Please copy, word for word, the part of the post below about making a first reel between "I’ve just made" and "happy with it.", inclusive.
##### Passage shown
I’ve just made my first reel, and I am dazed!
In half a day, I have learned how to use Canva, made 5 images, uploaded them to InShot, added music and then posted them on the Insight2Excellence social media platforms.
And if you’re not following Insight2Excellence yet, I’d love you to join me there!
I’ve learned a lot, and I can see how content creation is a full-time job! Suffice to say, I’ve not earned a penny today. But I have created a reel that talks about my book, and I’m happy with it.
I have ME/CFS, and today has certainly been a day of high activity. I’m supposed to pace myself, and I’ve not been very good at that today, and that’s because I’ve spent the whole morning in hyperfocus. That’s another thing: I have an ADHD diagnosis.
Right now, I’m buzzing. I feel that climbing Kilimanjaro this minute would be perfectly achievable. I also know I will pay for today; I’ll be feeling it in my body and mind tomorrow.
And this dazed, buzzing feeling is familiar. We’re good friends now.
##########
##### Extracted information
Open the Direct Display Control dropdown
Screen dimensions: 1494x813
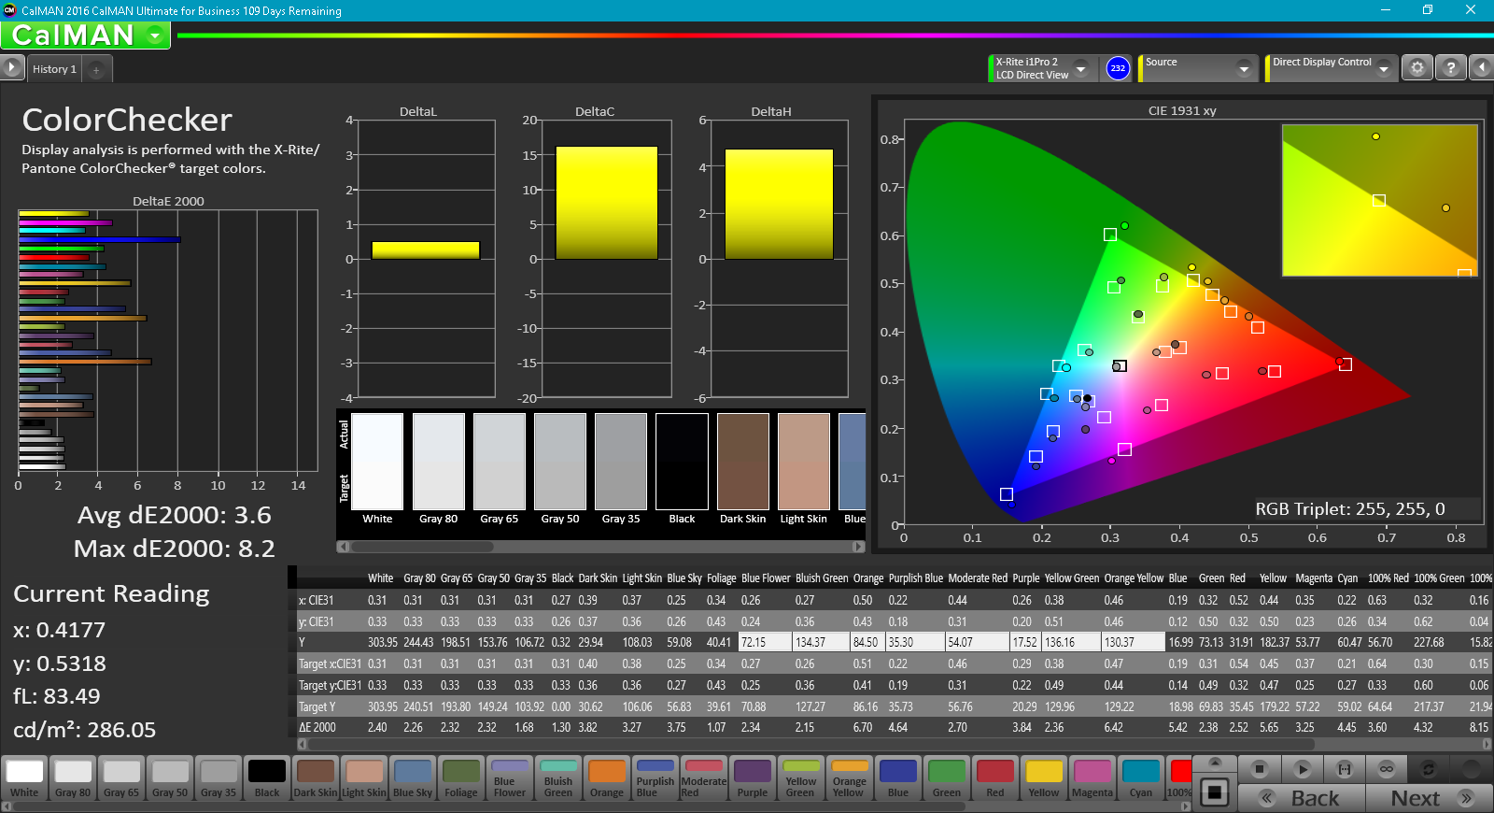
##########
##### Extracted information
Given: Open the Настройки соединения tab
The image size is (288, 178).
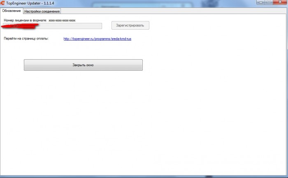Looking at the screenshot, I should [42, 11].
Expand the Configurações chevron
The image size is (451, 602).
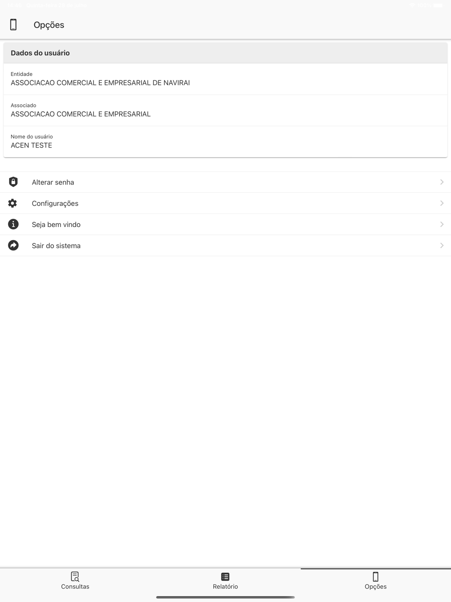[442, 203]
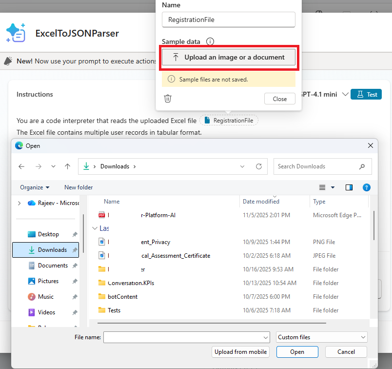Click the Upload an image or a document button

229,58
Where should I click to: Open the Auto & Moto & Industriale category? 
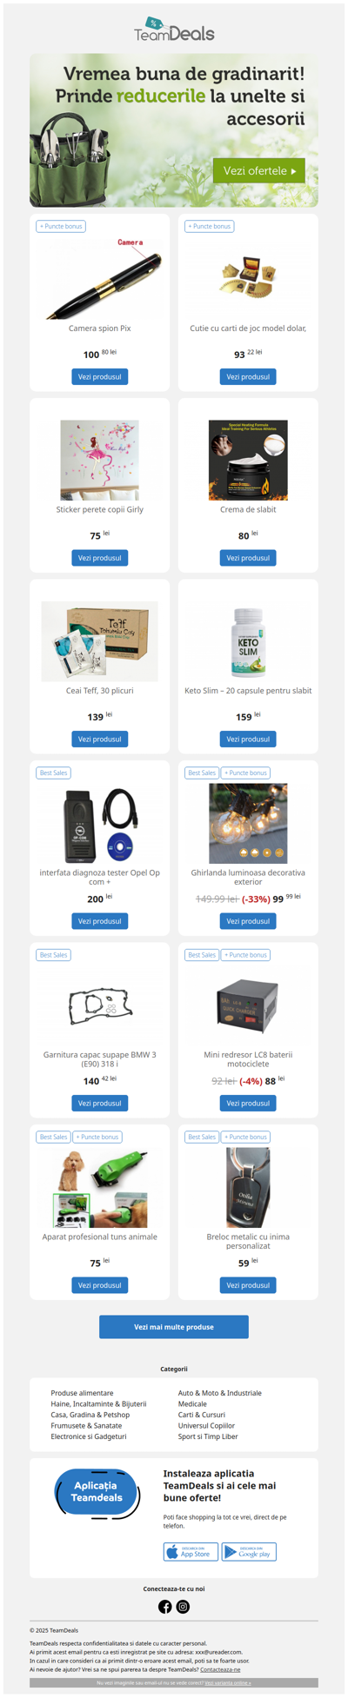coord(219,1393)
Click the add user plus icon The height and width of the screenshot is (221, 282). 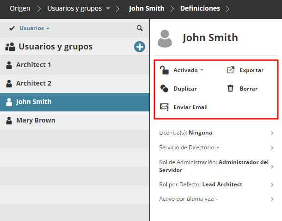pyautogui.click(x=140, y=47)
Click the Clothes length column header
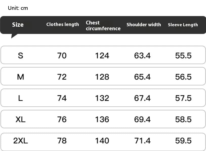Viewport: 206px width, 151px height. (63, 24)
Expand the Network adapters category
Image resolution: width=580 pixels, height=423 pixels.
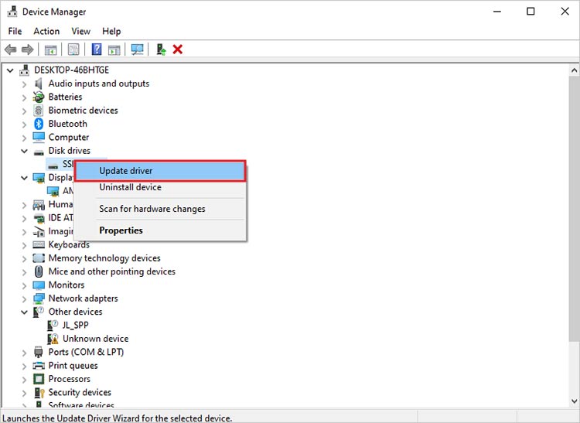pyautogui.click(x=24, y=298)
##########
Answer to the problem:
I’ve just made my first reel, and I am dazed!
In half a day, I have learned how to use Canva, made 5 images, uploaded them to InShot, added music and then posted them on the Insight2Excellence social media platforms.
And if you’re not following Insight2Excellence yet, I’d love you to join me there!
I’ve learned a lot, and I can see how content creation is a full-time job! Suffice to say, I’ve not earned a penny today. But I have created a reel that talks about my book, and I’m happy with it.